While the type of mutation spectrum depended on the most frequent DNA damages in a given tissue, and there were about 5-fold differences in mutation frequency depending on whether genes were frequently transcribed or in a DNA region replicated at early or late times in a replication cycle, the largest differences in mutation frequency were due to being in a tumor tissue versus a normal tissue (Table 6). These large differences in mutation frequency may frequently be due to whether one or more DNA repair genes are epigenetically reduced in expression in the stem cells giving rise to the development of the cancer.
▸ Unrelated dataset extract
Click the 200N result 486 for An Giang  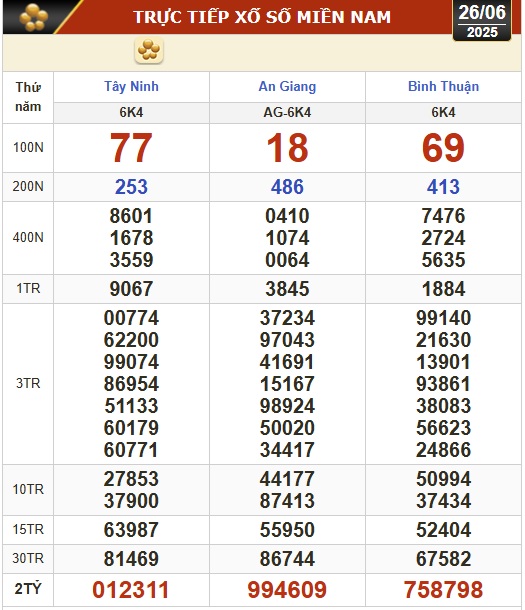tap(287, 187)
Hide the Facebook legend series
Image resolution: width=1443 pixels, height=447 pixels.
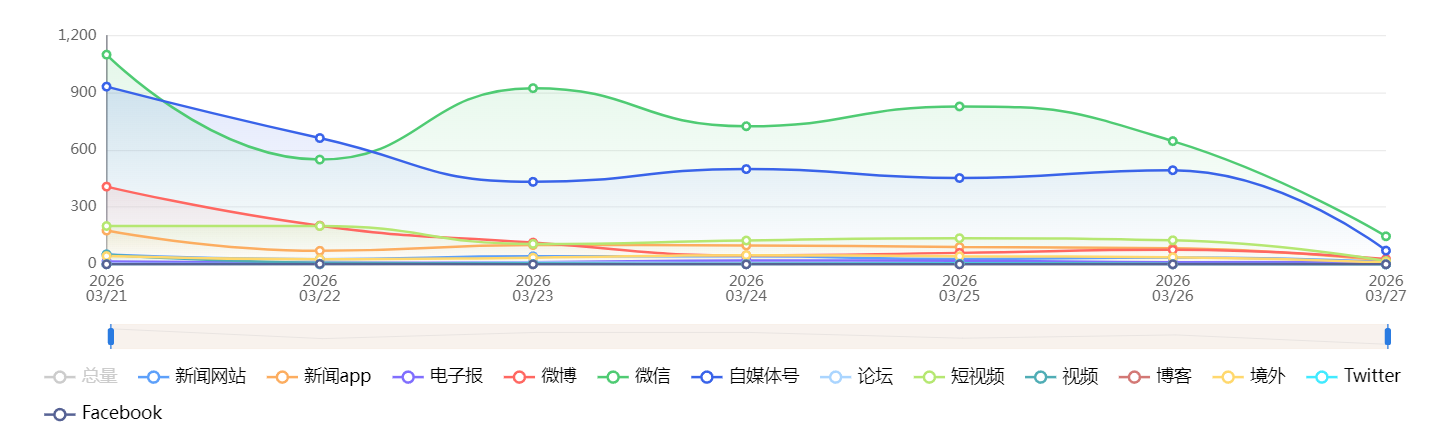(x=103, y=414)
21. Epigenetically reduced expression of DNA repair genes in DNA repair pathways in cancers
Figure 3 indicates typical DNA damaging agents, some of the lesions they cause and the pathways used to repair these lesions. Many of the genes active in these pathways are indicated by their acronyms. The acronyms listed in red represent genes shown, in Tables 3, 4 and 5, whose expression is frequently reduced due to epigenetic alterations in many types of cancers. The major DNA repair pathways are base excision repair, nucleotide excision repair, homologous recombinational repair, non-homologous end joining, mismatch repair and direct reversal. Each of these repair pathways employs one or more DNA repair enzymes that are frequently epigenetically reduced in expression in one or more types of cancer. This could be a substantial source of the genomic instability that is characteristic of cancers.
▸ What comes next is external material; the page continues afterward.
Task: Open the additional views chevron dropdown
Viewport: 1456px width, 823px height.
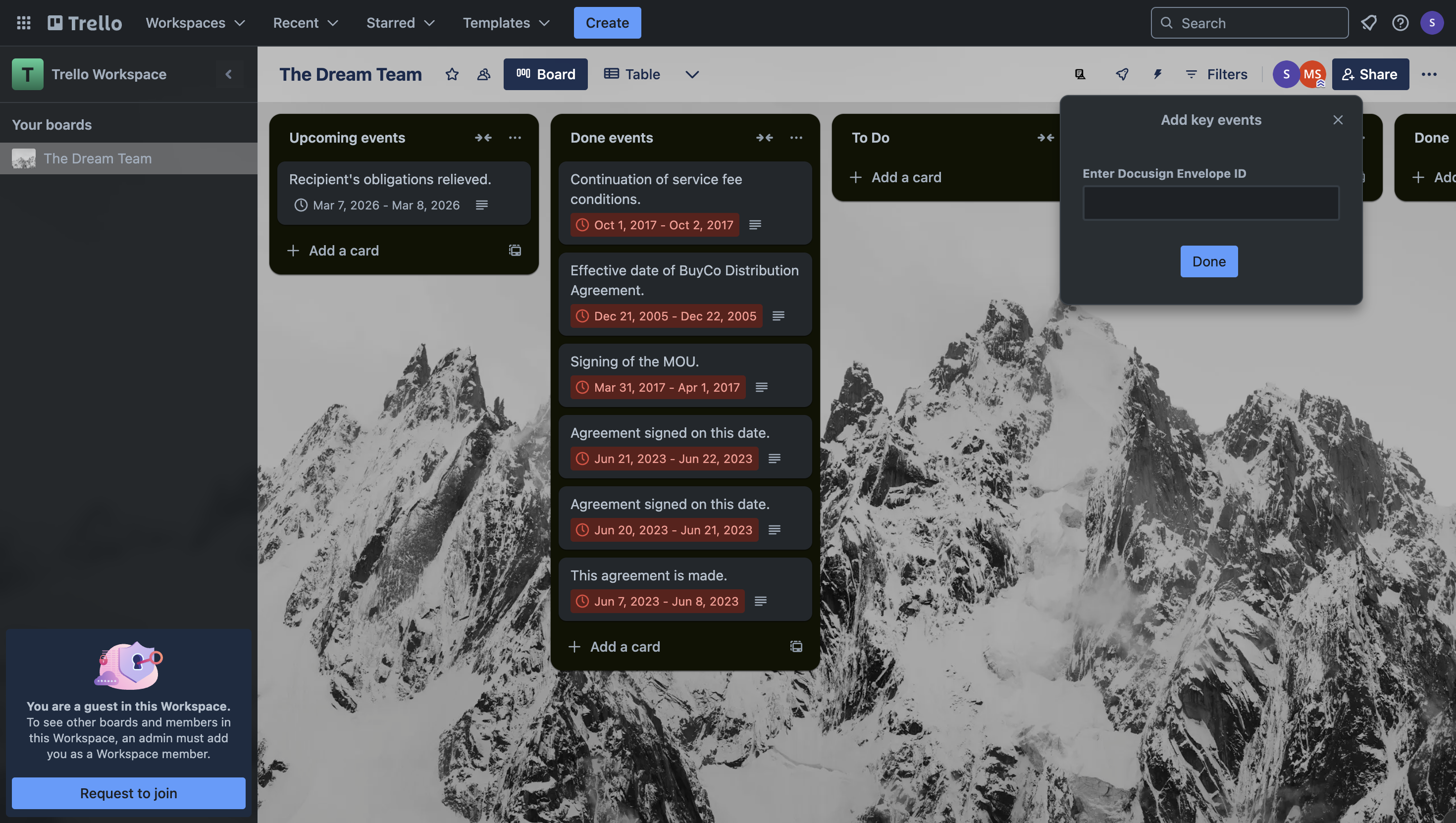Action: [x=692, y=74]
Deficiencies in DNA repair due to inherited germ-line mutations in DNA repair genes cause increased risk of cancer. Such DNA repair gene mutations allow excess unrepaired DNA damages to accumulate in somatic cells. Then either inaccurate translesion synthesis past the un-repaired DNA damages or the error-prone DNA damage response of non-homologous end joining can cause mutations. Erroneous or incomplete DNA repair may also cause epimutations. In sporadic cancers, mutations in DNA repair genes are relatively rare. However, at least 25 DNA repair genes are often epigenetically altered and have reduced expression in sporadic cancers and in the field defects that give rise to the cancers. Such epimutations in DNA repair genes also likely lead to a further increase in mutations and epimutations, and these mutations and epimutations can include both the driver mutations and the other epigenetic alterations central to progression to cancer. Whole genome sequencing of many different types of cancers show that between thousands to hundreds of thousands of mutations occur in various types of cancers. The epimutations in DNA repair genes that occur early in progression to cancer, are a likely source of the high level of genomic instability characteristic of cancers. Epigenetic reduction of DNA repair appears to be a frequent early step, central to progression to cancer.